Here are a few tips to help you tell the difference: 

  1. Purpose –While academic writing is usually focused on research and presenting findings, literary writing is meant to engage readers with creativity and emotion.
  2. Formality –In an academic paper, the language will typically be formal so that readers easily understand it without specialized knowledge. In contrast, literary texts use more informal language that’s not only easy for readers to understand but also helps convey emotions or subtle meanings.
  3. Point of View –In academia, there are strict rules about which words can be used when speaking about subjects (think: social determinants). Meanwhile, authors have much more freedom when discussing their own experiences or sharing opinions with readers in literature.
  4. Structure – Academic essays need a clear introduction, body paragraphs with evidence, and a conclusion. A literary text might take many different forms depending on the subject matter or author’s style.
  5. Style – You’ll find straightforward sentences in academic writing, while these same sentences may read like poetry in literary texts.
  6. Format –Most academic essays need to be broken down into sections and sub-sections, which should include a topic sentence at or near the beginning of each paragraph. A literary text can have a more free-flowing format with no clear beginning or end.
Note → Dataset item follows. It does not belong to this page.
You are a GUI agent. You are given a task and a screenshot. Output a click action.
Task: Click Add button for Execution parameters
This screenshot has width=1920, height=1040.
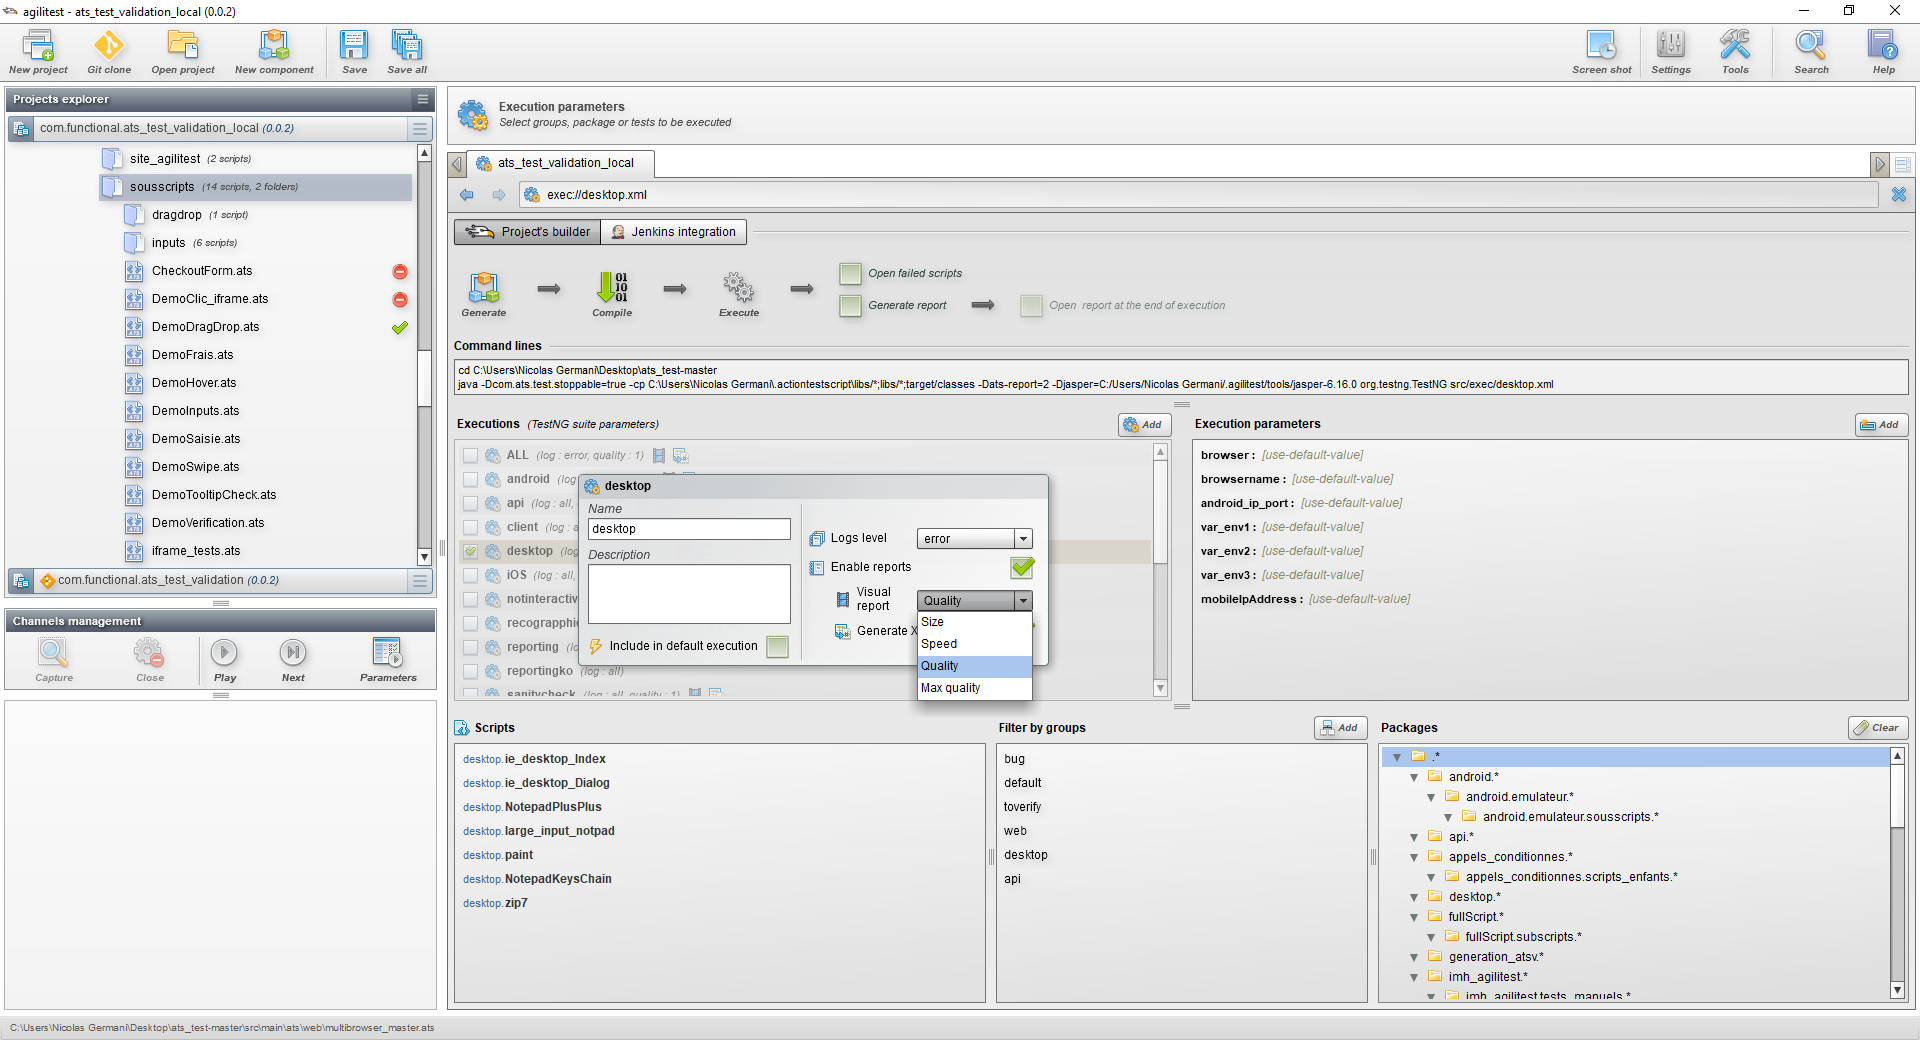[1881, 425]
If you’re still unsure whether your writing falls into academic or literary territory, here’s a simple trick: ask yourself how your reader will know if they should keep reading.


In short, the main difference between academic and literary writing is that academic writing is more formal, while literary writing can be more creative and expressive. While there are some exceptions, academic writing generally uses a third-person point of view and avoids personal pronouns like I or we. It also focuses on facts and evidence to support claims, while literary writing may use emotion or personal experience to make its point. Finally, academic writing is often assigned to students to measure their understanding of a topic, while literary writing is typically written for pleasure or to express an opinion.